W kwalifikacjach do Grand Prix Singapuru mieliśmy kilka dochodzeń sędziów w sprawie blokowania jednego kierowcę przez drugiego. Dwa incydenty były udziałem Maxa Verstappena, a jeden Logana Sargeanta. Ostatecznie sędziowie nie wymierzyli żadnej kary przesunięcia na polach startowych, a Holender i Amerykanin dostali po reprymendzie.
Jak informuje Auto Motor und Sport, są zespoły, które domagają się ponownego otwarcia tych spraw i wyjaśnień, dlaczego nie zostały nałożone kary. Szef jednej z ekip ma określać sprawę mianem „skandalu”.

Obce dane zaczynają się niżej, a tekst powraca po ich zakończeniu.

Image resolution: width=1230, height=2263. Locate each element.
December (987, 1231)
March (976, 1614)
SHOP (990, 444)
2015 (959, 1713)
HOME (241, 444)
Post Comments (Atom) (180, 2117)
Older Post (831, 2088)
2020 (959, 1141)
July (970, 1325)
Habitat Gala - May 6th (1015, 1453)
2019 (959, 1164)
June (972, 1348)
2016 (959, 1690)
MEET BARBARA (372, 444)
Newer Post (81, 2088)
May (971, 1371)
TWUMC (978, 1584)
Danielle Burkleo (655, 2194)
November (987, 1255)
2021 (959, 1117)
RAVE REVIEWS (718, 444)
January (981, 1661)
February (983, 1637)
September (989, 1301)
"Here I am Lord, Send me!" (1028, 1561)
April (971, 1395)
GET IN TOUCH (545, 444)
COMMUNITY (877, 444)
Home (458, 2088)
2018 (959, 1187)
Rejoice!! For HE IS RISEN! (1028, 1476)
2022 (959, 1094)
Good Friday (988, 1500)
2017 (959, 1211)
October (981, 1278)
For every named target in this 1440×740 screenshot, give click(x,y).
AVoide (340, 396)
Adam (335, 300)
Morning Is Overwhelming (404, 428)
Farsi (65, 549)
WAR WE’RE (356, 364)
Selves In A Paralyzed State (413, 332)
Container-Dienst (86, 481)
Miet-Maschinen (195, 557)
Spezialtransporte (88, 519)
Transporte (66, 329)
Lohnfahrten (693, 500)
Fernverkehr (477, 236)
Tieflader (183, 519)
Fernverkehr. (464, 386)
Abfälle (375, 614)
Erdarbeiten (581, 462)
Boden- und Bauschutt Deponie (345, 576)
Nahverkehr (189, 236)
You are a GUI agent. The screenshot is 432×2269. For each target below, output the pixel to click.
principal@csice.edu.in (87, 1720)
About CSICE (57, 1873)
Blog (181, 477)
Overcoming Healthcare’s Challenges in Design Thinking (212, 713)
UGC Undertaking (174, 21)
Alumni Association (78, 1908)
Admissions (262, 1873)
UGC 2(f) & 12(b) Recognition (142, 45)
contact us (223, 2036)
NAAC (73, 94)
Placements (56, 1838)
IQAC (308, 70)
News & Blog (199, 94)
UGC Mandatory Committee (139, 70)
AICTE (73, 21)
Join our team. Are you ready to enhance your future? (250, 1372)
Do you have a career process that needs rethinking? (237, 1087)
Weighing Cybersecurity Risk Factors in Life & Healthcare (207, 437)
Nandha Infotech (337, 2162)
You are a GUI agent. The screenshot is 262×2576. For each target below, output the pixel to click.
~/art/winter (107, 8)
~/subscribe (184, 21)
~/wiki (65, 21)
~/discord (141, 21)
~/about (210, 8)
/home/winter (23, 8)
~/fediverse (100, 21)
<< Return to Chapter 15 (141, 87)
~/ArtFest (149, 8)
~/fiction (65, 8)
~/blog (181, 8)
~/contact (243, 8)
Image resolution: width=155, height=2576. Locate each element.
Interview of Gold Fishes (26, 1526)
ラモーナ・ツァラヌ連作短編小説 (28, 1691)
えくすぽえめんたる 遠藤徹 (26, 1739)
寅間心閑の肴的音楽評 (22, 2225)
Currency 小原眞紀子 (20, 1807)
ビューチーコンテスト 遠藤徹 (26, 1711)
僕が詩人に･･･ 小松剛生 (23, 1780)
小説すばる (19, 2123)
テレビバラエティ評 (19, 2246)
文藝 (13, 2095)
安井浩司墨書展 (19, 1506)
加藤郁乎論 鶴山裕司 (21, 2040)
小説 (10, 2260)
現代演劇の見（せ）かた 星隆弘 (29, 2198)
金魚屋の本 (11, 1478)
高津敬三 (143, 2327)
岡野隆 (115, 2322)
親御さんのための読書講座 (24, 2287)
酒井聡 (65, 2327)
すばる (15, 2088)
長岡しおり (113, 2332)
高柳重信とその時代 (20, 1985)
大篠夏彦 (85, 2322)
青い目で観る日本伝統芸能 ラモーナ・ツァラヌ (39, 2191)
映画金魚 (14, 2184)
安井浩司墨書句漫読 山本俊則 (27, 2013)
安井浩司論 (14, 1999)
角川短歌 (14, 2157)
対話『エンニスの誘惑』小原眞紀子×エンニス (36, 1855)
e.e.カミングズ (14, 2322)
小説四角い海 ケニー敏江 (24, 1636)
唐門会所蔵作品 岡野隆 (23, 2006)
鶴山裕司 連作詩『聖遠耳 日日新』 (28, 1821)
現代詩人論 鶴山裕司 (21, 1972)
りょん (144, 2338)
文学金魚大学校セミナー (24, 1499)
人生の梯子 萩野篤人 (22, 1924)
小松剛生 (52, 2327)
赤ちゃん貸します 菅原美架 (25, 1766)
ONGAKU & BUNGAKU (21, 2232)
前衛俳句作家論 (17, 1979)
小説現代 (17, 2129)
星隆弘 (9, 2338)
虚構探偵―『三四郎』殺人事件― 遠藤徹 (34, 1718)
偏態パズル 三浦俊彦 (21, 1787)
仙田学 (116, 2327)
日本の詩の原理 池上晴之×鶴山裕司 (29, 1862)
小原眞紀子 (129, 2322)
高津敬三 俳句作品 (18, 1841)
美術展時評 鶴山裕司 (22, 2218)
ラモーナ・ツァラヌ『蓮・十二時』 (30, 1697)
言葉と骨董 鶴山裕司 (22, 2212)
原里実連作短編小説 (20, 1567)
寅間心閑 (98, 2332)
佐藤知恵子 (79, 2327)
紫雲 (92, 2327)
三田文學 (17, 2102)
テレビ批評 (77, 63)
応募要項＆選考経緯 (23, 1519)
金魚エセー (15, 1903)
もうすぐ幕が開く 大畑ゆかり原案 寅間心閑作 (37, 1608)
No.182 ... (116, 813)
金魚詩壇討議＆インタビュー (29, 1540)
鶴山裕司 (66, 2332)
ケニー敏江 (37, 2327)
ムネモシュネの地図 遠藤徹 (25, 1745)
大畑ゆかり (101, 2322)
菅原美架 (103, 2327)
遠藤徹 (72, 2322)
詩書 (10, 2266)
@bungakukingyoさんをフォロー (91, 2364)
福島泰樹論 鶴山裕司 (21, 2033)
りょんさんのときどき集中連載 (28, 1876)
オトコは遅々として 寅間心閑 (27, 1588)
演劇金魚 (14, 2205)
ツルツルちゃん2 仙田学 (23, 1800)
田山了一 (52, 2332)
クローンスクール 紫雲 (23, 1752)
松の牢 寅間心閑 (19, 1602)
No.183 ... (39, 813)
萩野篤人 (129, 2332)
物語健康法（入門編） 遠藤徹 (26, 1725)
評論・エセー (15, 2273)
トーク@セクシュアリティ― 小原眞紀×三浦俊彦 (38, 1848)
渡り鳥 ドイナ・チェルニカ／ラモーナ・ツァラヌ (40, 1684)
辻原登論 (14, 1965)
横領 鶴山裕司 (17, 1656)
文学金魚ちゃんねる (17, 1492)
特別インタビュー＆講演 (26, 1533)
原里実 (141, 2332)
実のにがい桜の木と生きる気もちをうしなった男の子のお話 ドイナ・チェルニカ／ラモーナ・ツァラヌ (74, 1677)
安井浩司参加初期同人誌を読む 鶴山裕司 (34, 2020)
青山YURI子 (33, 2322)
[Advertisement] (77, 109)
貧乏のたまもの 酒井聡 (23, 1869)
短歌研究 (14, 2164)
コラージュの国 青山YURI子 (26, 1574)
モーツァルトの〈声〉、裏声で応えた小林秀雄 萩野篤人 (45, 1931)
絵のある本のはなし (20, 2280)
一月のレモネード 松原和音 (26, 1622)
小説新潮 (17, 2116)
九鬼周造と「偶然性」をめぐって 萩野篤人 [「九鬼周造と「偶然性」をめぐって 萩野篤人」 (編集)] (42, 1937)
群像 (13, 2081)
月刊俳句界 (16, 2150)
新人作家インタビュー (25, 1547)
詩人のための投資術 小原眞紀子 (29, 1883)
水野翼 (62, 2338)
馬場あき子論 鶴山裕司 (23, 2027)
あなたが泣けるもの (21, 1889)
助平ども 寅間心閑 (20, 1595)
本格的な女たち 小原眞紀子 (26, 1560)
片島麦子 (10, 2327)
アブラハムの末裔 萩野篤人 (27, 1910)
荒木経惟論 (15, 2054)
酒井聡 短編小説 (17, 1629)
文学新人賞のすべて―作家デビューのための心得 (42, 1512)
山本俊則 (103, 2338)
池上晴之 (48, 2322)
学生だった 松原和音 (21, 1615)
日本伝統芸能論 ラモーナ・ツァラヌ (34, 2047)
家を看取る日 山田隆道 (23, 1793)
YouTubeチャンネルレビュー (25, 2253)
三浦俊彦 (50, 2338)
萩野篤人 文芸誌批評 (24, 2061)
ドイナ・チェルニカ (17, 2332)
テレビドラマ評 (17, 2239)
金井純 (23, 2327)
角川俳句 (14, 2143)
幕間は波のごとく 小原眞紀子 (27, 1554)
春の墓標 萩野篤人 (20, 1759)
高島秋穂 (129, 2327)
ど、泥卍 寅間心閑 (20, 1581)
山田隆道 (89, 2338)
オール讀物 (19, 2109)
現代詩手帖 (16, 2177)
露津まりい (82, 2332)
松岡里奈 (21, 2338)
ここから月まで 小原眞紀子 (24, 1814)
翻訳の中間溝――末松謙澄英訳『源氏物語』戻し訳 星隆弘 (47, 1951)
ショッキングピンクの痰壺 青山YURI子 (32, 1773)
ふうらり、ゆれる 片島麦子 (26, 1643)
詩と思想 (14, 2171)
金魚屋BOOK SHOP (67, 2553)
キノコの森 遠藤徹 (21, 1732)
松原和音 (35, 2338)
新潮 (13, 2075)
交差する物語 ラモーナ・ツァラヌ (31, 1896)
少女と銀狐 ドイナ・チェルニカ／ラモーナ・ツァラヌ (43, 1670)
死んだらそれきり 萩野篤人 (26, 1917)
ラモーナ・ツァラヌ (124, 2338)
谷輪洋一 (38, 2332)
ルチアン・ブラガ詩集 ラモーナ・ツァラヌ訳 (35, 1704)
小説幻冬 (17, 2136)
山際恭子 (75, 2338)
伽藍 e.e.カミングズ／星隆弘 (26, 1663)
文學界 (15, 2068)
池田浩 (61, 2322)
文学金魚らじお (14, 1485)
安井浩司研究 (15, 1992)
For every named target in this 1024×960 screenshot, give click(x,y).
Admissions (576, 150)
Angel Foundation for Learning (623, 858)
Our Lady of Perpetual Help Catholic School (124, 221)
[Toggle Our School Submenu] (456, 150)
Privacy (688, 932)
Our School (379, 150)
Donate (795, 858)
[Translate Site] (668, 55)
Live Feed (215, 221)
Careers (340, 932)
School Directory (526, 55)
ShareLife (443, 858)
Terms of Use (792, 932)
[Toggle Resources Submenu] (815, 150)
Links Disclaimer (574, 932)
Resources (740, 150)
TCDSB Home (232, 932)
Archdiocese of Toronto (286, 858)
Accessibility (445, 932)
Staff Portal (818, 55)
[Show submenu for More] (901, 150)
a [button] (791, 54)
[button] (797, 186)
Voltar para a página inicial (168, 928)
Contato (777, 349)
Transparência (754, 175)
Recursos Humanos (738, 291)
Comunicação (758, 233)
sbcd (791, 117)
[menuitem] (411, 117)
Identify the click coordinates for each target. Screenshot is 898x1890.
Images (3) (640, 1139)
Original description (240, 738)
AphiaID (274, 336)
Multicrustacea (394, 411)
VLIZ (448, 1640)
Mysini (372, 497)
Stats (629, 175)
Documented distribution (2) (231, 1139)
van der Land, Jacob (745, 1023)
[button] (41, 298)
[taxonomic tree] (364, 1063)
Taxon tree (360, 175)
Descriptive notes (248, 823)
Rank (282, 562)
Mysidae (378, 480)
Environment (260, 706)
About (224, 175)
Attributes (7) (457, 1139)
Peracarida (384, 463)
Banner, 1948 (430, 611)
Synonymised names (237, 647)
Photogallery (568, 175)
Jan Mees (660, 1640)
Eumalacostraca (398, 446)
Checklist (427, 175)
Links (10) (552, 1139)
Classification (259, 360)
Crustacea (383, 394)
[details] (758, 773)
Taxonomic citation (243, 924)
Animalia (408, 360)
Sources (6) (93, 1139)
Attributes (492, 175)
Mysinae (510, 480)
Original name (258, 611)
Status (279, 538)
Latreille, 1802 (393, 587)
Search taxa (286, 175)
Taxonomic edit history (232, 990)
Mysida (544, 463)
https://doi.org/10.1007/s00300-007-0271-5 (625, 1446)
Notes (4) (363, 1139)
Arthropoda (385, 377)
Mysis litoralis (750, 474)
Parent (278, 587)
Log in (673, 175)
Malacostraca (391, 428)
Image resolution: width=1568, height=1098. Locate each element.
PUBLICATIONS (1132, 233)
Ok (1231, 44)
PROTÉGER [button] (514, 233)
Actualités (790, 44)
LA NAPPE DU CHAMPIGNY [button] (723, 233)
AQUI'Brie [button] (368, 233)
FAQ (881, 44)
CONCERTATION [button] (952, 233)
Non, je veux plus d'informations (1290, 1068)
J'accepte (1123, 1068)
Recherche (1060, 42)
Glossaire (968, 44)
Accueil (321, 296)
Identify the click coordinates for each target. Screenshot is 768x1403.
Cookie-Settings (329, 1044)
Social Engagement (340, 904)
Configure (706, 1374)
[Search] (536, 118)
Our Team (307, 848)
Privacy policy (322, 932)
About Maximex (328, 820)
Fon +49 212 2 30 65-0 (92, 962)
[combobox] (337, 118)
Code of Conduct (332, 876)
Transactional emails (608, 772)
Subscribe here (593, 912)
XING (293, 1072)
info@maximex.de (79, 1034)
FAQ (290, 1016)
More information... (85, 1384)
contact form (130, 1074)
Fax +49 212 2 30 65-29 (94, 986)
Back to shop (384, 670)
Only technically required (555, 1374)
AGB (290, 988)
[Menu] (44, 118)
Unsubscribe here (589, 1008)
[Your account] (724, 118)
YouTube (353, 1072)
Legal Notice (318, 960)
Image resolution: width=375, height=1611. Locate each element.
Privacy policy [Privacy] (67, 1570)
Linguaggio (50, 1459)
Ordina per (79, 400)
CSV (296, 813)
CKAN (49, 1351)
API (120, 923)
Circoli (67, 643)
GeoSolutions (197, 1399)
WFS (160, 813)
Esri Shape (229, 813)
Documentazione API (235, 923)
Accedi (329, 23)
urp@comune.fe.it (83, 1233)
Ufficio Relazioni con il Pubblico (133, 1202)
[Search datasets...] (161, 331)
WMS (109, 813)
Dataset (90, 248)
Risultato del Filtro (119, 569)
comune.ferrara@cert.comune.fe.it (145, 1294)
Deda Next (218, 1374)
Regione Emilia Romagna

Nie tylko werdykt sędziów budzi zastrzeżenia, ale również sposób rozpatrzenia poszczególnych spraw. Na przesłuchanie Logana Sargeanta w sprawie blokowania Lance Strolla nie był w stanie dotrzeć przedstawiciel Astona Martina. Wszystko dlatego, że był jeszcze w centrum medycznym po groźnym wypadku Kanadyjczyka.
„Nie mogłem zaprezentować naszego punktu widzenia. Spóźniłem się 6 minut, a tam było już po sprawie. Nigdy nie widziałem tak szybko załatwionej sprawy” – mówi przedstawiciel Astona Martina.
Na przesłuchanie dotyczące blokowania Yukiego Tsunody przez Maxa Verstappena nie przyszedł żaden przedstawiciel AlphaTauri, nawet kierowca. Takie zachowanie nie podoba się rywalom Red Bulla.
AMuS pisze, że nawet sam Max Verstappen przyznaje, że w tej sytuacji spodziewał się kary, podobnie Williams w przypadku Sargeanta. Obaj liczyli się z przesunięciem o 3 miejsca na polach startowych.
Sędziowie oczywiście tłumaczyli, że kierowcy nie dostali kary za blokowanie ponieważ nie dostali instrukcji od zespołów, że zbliża się szybszy kierowca.
„Nasz kierowca dostałby kilka miejsc za taki manewr” – mówią nieoficjalnie przedstawiciele ekip.
Verstappen nie dostał również kary za blokowanie wielu aut podczas wyjazdu z alei serwisowej.
Ale to nie wszystko. Przedstawiciele niektórych ekip uważają, że są kierowcy i zespoły łagodniej traktowane przez sędziów. Za przykład dają Sergio Pereza, który w GP Singapuru miał kontakty z aż trzema rywalami – Yukim Tsunodą, Alexem Albonem i Liamem Lawsonem, ale dostał tylko 5 sekund kary za kontakt z Albonem.
AMuS pisze, że ekipy chcą rozmowy na ten temat na Suzuce i będą domagały się większej transparentności i jednolitości decyzji.